Sustainability is at the core of all the gardens I design. Here I have listed some examples of typical garden projects along with considerations which might apply in my design process:
LARGE RURAL GARDENS
The key in more rural setting is to design the garden in context with the house, whilst blending the garden seamlessly into the surrounding landscape. This can be achieved by using ‘borrowed views’ from the greater landscape and bleeding formality close to the house into more naturalistic planting further from the house.
Understanding the historical context of a property and its garden is vital to either creating or restoring a garden in harmony with the spirit of its original design. At the same time, it is important that the owners are able to stamp their own personality on the garden thereby making their own contribution to the garden’s history.
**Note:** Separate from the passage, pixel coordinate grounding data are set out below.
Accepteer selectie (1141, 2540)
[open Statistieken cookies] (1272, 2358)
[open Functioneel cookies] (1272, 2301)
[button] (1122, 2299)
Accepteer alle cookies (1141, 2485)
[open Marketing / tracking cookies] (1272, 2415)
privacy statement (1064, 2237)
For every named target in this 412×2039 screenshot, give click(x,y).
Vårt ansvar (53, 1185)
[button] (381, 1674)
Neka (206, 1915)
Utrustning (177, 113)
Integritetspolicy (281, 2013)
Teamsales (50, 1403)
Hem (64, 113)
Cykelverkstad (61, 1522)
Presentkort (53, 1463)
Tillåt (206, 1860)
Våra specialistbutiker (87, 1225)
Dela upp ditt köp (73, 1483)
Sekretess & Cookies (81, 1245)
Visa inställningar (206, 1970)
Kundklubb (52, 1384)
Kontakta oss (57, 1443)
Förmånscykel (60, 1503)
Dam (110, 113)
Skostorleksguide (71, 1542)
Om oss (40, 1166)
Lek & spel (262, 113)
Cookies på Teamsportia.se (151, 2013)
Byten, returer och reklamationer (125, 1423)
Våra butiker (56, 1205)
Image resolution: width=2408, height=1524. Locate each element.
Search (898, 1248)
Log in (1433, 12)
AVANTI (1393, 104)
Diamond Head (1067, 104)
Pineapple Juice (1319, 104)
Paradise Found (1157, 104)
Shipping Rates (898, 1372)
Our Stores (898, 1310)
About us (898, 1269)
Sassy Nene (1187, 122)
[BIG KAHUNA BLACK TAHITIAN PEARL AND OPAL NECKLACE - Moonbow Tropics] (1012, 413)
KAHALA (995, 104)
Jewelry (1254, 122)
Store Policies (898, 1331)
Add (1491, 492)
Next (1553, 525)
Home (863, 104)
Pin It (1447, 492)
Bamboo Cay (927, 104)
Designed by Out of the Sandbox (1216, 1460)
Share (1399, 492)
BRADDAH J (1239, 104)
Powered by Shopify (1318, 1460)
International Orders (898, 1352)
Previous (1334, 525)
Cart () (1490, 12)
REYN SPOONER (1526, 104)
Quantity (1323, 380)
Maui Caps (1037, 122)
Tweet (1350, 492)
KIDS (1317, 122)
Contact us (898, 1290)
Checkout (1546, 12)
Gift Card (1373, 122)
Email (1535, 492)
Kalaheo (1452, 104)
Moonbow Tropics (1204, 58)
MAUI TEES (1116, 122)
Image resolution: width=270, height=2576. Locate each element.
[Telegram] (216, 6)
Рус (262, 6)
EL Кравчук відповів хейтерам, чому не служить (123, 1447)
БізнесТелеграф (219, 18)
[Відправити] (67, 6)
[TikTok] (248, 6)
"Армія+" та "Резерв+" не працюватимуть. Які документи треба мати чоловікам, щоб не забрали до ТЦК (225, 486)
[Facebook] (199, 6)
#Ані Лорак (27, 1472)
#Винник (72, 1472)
Using the design principles of simplicity and harmony to emphasise shapes and textures of plants and materials in creative ways. To be successful, high standards and attention to detail is paramount.
SMALL URBAN GARDENS
Small gardens can feel claustrophobic so by adding a feature within the garden, the focus can be drawn into the space rather than focusing on the boundaries. This, coupled with careful thought about layout, function and planting can create a garden oasis.
LARGE RESIDENTIAL GARDENS
There is often the desire to see all of the garden all at once, in gardens of this size. However, partitioning the space into smaller outdoor ‘rooms’ provides a sense of exploration and intrigue in the garden and multiple destinations to stop and pause.
Given their exposure to the elements, the most successfully designed roof terraces offer a degree of safe enclosure whilst framing the view beyond. Consideration to structural roof load limits and practical logistics is vital in planning the construction of these gardens and their on-going maintenance requirements.